As the co-creator of Scribe I am more than happy to address your question.
First, Scribe is not a keyword density checking tool. It is designed to help writers in creating and structuring their content so search engines can better "understand" and index the content.
Second, Scribe contains a number of other features including keyword research/analysis, internal link organization and intelligent ways to connect your content with other sites through online relationship building tools. For a complete overview please go to http://scribecontent.com/demo/ for a video overview.
As to your specific point.
While density does not matter, frequency does. In information retrieval, term frequency is a very important part of most publish search algorithms used at conferences like TReC, etc. To see its importance, there are several excellent mathematical examples at http://www.miislita.com/ . Please note that Dr Garcia, who publishes at this site and was a consultant to us on Scribe v4, is the one that penned the epic "Keyword Density of Non sense" post that disputed the role of density as a ranking factor.
A key component of "understanding" content is both in the analysis of term frequency and term placement.

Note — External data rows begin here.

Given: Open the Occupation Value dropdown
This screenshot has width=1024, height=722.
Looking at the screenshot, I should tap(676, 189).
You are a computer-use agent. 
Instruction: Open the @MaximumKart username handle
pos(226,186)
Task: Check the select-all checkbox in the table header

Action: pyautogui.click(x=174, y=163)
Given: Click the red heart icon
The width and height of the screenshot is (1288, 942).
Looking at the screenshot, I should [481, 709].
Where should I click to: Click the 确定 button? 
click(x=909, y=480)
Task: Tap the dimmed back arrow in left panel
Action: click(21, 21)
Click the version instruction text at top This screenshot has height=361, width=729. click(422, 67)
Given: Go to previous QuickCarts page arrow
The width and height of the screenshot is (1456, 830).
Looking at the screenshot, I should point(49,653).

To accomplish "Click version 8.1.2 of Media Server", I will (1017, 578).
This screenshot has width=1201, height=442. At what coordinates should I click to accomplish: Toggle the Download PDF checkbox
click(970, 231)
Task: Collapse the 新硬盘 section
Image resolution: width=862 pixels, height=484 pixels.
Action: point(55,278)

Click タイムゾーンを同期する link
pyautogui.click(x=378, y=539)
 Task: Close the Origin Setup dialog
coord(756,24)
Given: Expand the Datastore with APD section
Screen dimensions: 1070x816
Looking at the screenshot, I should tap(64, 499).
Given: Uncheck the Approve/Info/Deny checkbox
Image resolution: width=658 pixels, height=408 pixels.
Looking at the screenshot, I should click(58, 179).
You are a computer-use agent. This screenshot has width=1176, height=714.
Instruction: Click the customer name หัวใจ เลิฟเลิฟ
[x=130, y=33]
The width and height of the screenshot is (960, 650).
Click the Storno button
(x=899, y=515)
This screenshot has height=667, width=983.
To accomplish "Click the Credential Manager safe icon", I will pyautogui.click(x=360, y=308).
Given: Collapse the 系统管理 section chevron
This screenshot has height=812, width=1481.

While density calculations, when done properly, do provide some insight as to relative usage; the reality is that most all search systems review term frequency and weight it with other factors in order to determine the probability that a specific document is related to the query.
I think that Moosa H makes a good point in that you do want to write for humans first. Scribe helps you improve your writing to make it easier for search engines to understand what you are writing about.
Samer, thank you for your question and I hope my response provides some clarification to your question.